A parere del ministro dell'Ambiente l'opposizione ha strumentalizzato la tragedia giapponese. Strumentalizzazione o no, quel che è certo è che le notizie provenienti dal Giappone sono tutt'altro che tranquillizzanti.

La Prestigiacomo però parla chiaro. L'Italia andrà avanti con il programma sul nucleare. Parlando a 'Radio Anch'io', il ministro ha detto: 'Se Germania e Svizzera frenano sul nucleare è perché hanno già delle centrali, in Germania mi sembra 17, e 4-5 sono molto vecchie. L'Italia invece non ha centrali nucleari e ne avrà di molto più moderne rispetto a quelle del Giappone, della Francia e della Germania. Siamo tutti molto preoccupati e non c'è la minima sottovalutazione, ma non bisogna fare analogie tra situazioni profondamente diverse'.

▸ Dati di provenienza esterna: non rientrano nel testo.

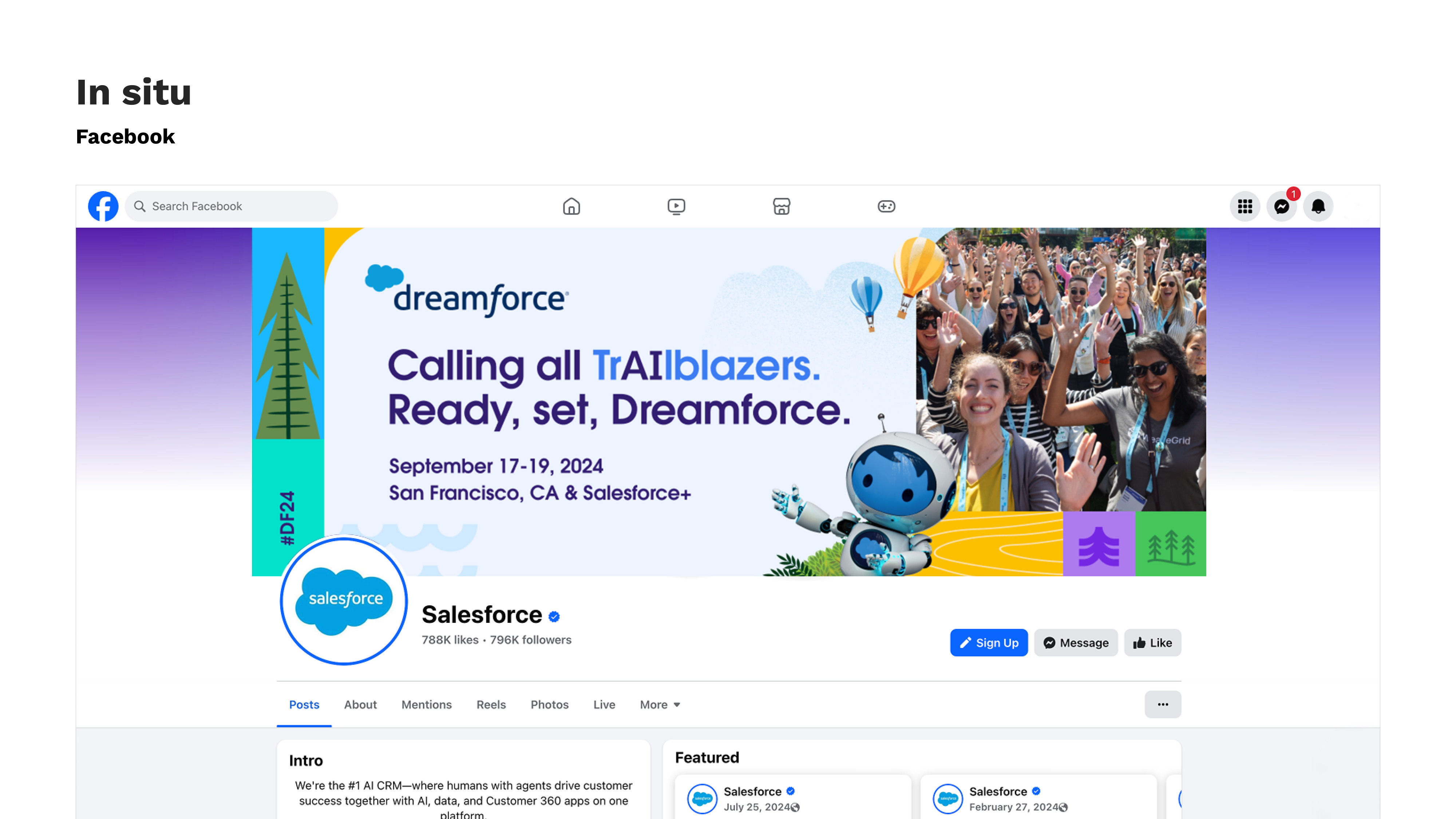The image size is (1456, 819).
Task: Open the Notifications bell icon
Action: tap(1318, 206)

A proposito poi del referendum di giugno la Prestigiacomo si augura che non ci sia alcuna ondata di emotivà. 'Sarebbe un modo irrazionale di affrontare un problema - ha detto il ministro - Bisogna spiegare cos'è il nucleare oggi perché l'Italia ha davvero un'opportunità avvalendosi delle tecnologie più innovative, 100 volte superiori a quelle del Giappone'. E ha aggiunto: 'Le fonti rinnovabili sono energie da sviluppare, ma immaginare che a breve tutta l'energia possa essere prodotta da fonti rinnovabili è irrealistico'.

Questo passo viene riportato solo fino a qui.